** BEGIN **
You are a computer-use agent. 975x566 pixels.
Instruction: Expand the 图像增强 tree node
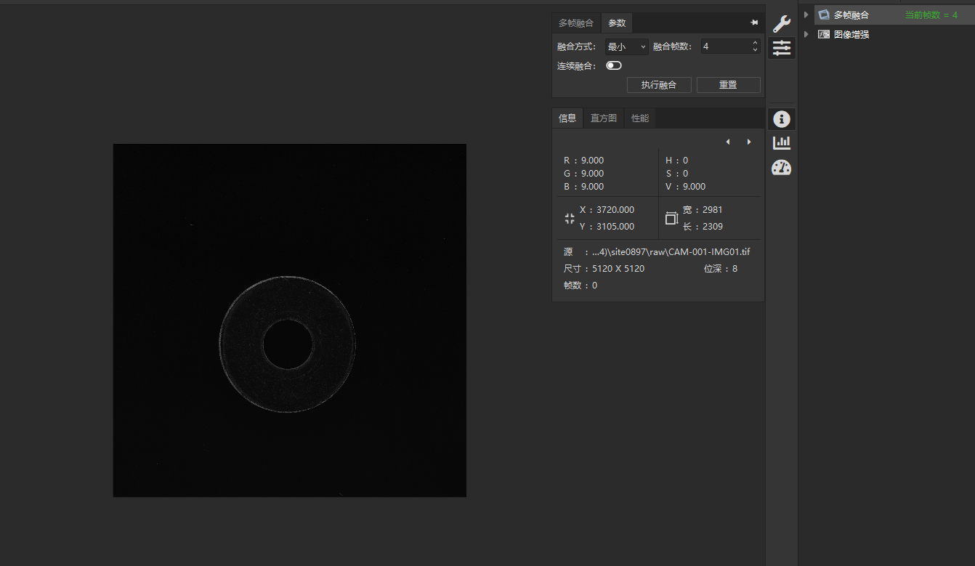806,34
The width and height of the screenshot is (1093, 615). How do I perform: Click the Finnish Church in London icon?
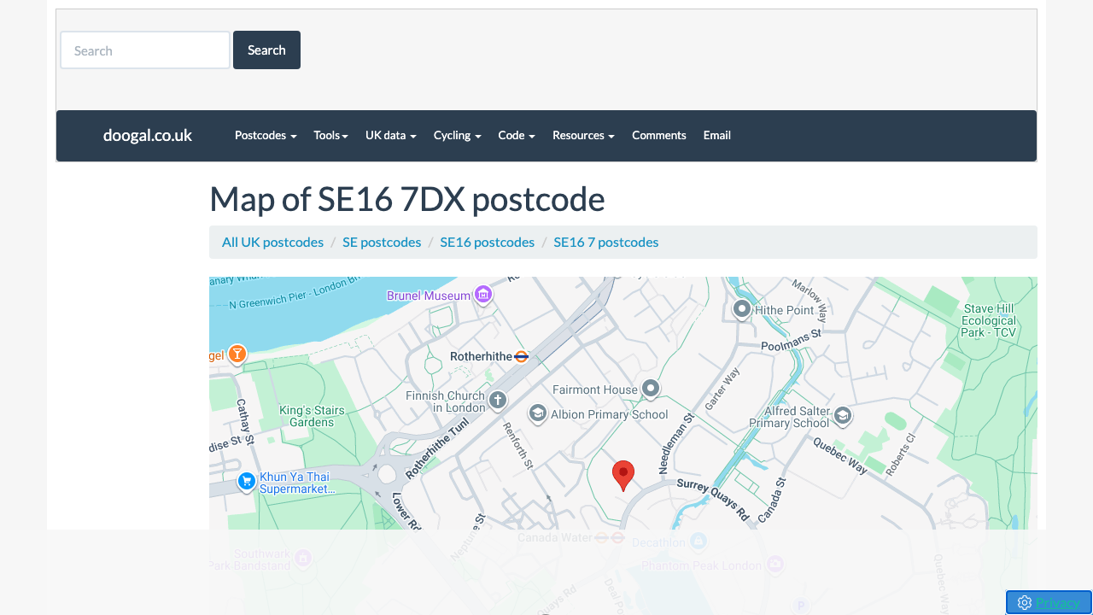click(496, 399)
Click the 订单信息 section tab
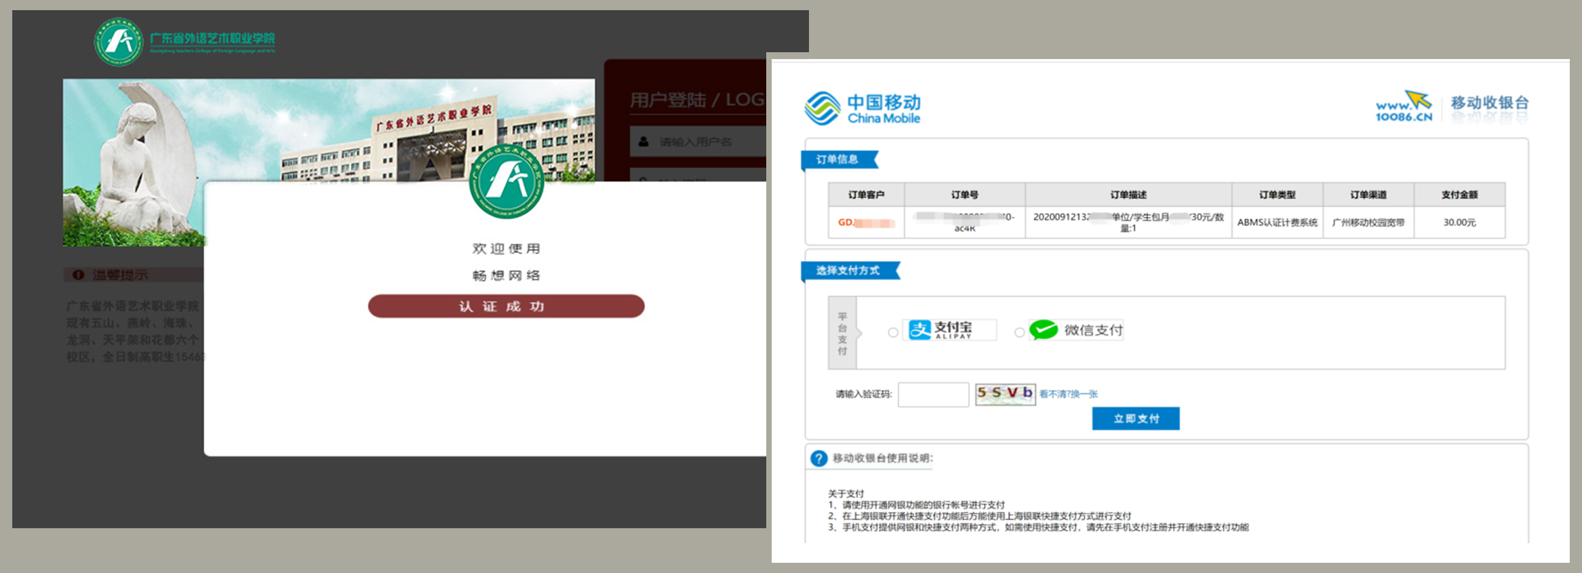This screenshot has width=1582, height=573. click(838, 159)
** END **
**What is being asked**
Output the rows above as a two-column CSV with the header text,answer. Give one CSV line per row, put each field in double quotes, replace line breaks with spaces, and leave the pictures out.

**Written solution**
text,answer
"You are a computer-use agent. 975x566 pixels. Instruction: Expand the 图像增强 tree node","806,34"
"The width and height of the screenshot is (1093, 615). How do I perform: Click the Finnish Church in London icon?","click(496, 399)"
"Click the 订单信息 section tab","This screenshot has width=1582, height=573. click(838, 159)"